WHAT THE TASK ASKS:
Write out each of the following records word for word, without changing anything.

■ ■ ■ ■

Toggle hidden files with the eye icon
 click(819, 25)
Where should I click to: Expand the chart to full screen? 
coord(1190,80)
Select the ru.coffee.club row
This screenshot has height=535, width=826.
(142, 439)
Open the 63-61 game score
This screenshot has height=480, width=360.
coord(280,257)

■ ■ ■ ■

EXERCISE RESULT:
Toggle hidden files with the eye icon
 click(819, 25)
Where should I click to: Expand the chart to full screen? 
coord(1190,80)
Select the ru.coffee.club row
This screenshot has height=535, width=826.
(142, 439)
Open the 63-61 game score
This screenshot has height=480, width=360.
coord(280,257)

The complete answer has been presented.